[Stored data entries]

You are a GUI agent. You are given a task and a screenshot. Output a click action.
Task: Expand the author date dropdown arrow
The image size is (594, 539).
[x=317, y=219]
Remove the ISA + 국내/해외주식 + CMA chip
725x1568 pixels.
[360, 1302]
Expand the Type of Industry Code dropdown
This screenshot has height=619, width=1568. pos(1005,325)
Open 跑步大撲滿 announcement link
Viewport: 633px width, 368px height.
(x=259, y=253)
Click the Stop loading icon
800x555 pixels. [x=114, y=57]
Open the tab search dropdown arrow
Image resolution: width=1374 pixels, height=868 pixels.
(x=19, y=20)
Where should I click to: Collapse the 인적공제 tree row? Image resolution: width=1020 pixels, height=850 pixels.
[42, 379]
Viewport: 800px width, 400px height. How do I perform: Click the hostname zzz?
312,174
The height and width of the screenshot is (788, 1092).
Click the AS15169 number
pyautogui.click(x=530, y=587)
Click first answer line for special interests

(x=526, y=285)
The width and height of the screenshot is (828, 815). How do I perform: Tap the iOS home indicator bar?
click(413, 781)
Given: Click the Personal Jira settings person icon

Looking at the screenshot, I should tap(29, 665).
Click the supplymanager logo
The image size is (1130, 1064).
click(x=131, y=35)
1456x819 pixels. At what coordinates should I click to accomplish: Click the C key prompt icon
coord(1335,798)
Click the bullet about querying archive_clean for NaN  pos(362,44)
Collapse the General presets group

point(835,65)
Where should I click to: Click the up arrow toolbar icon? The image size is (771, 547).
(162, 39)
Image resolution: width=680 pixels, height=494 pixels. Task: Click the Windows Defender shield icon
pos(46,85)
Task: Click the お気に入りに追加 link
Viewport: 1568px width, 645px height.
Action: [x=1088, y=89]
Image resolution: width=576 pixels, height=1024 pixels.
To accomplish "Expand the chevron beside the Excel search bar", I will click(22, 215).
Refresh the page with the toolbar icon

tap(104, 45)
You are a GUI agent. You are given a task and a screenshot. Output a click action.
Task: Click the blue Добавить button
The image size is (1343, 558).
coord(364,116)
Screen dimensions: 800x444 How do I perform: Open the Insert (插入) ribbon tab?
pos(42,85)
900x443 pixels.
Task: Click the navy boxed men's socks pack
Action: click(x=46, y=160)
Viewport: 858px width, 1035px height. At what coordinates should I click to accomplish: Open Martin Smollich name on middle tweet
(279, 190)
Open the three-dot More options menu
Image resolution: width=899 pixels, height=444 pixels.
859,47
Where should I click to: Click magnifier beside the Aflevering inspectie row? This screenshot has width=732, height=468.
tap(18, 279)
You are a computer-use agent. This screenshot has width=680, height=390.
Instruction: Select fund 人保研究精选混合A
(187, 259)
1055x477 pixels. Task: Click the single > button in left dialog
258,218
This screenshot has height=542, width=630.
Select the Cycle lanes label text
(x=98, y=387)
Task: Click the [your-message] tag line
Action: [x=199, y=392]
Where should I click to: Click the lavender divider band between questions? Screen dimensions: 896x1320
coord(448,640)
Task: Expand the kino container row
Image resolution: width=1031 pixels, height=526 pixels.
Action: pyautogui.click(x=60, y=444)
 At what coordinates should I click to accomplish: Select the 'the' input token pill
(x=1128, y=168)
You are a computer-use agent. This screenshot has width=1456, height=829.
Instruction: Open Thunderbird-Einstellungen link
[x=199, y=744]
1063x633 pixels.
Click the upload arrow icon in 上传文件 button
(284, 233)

> **Work request**
Please repeat, exactly and only, the lines from the one containing "Where should I click to: Click magnifier" through the last line of the records, both included.

> **Answer to the exercise**
Where should I click to: Click magnifier beside the Aflevering inspectie row? This screenshot has width=732, height=468.
tap(18, 279)
You are a computer-use agent. This screenshot has width=680, height=390.
Instruction: Select fund 人保研究精选混合A
(187, 259)
1055x477 pixels. Task: Click the single > button in left dialog
258,218
This screenshot has height=542, width=630.
Select the Cycle lanes label text
(x=98, y=387)
Task: Click the [your-message] tag line
Action: [x=199, y=392]
Where should I click to: Click the lavender divider band between questions? Screen dimensions: 896x1320
coord(448,640)
Task: Expand the kino container row
Image resolution: width=1031 pixels, height=526 pixels.
Action: pyautogui.click(x=60, y=444)
 At what coordinates should I click to accomplish: Select the 'the' input token pill
(x=1128, y=168)
You are a computer-use agent. This screenshot has width=1456, height=829.
Instruction: Open Thunderbird-Einstellungen link
[x=199, y=744]
1063x633 pixels.
Click the upload arrow icon in 上传文件 button
(284, 233)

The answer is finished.